Try it: Leave out every picture, and output exactly the lines from the line containing "This screenshot has width=868, height=401." through the last line of the data.
►
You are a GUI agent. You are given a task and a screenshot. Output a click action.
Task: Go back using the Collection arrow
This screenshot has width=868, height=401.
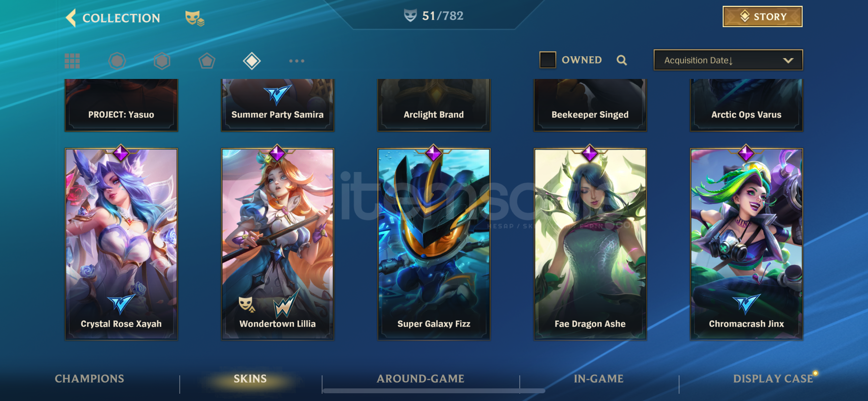(x=71, y=18)
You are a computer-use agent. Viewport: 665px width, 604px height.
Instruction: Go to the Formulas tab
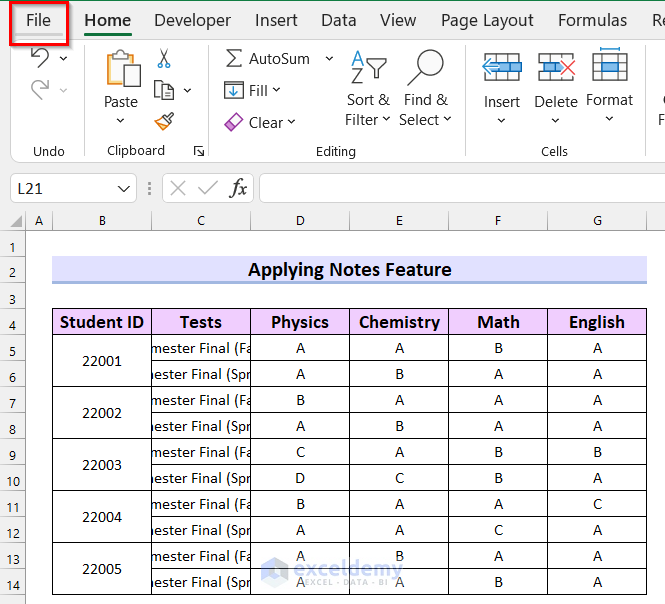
◄
Exercise output:
This screenshot has width=868, height=401.
(x=71, y=18)
You are a computer-use agent. Viewport: 665px width, 604px height.
Instruction: Go to the Formulas tab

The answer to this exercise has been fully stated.